» **EXERCISE OBJECTIVE**: When the word "agent" shows up in a line of the records below, copy that line.

[SUPPLIED MATERIAL Boundary: Start]

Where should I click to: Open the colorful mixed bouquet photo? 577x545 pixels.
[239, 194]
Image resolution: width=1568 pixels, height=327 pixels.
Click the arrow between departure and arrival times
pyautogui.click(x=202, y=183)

[SUPPLIED MATERIAL Boundary: End]
[SUPPLIED MATERIAL Boundary: Start]

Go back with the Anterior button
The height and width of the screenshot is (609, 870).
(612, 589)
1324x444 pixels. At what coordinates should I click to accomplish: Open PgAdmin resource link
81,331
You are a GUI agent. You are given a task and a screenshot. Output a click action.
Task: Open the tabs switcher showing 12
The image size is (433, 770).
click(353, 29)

[SUPPLIED MATERIAL Boundary: End]
[SUPPLIED MATERIAL Boundary: Start]

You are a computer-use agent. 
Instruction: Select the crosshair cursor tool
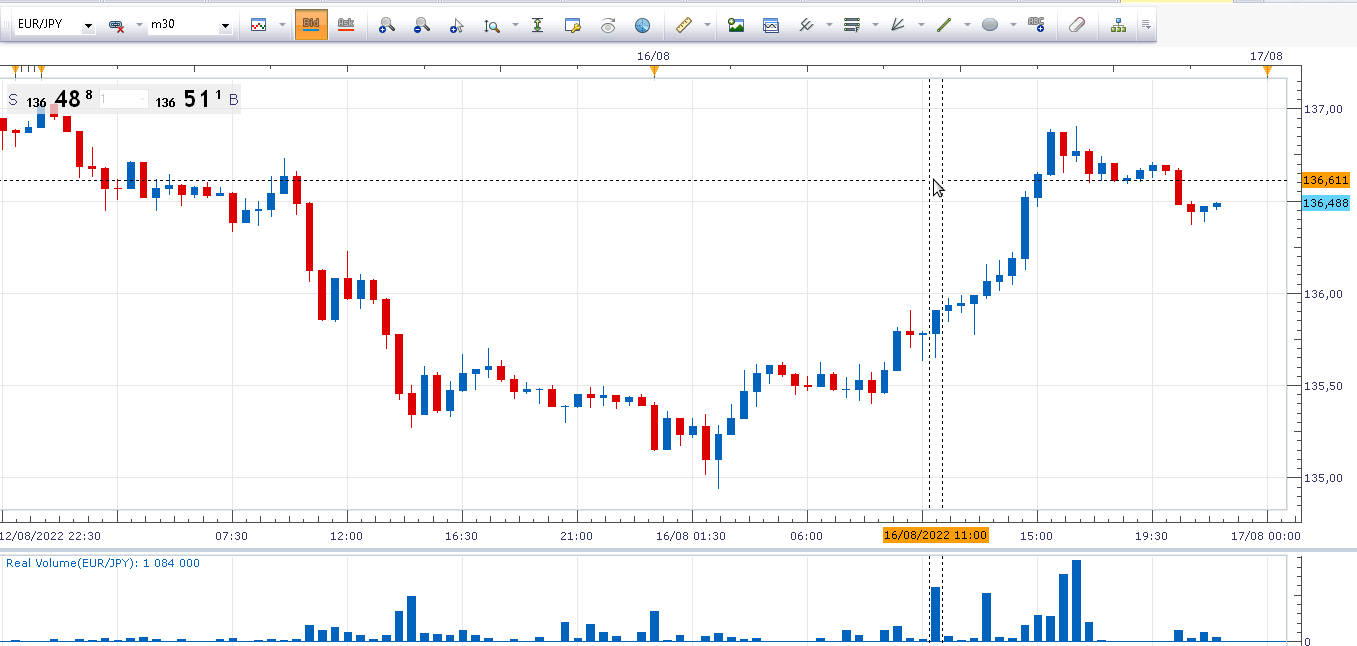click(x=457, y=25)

[SUPPLIED MATERIAL Boundary: End]

» **SOLUTION TO THE PROBLEM**:
You are a GUI agent. You are given a task and a screenshot. Output a click action.
You are a computer-use agent. 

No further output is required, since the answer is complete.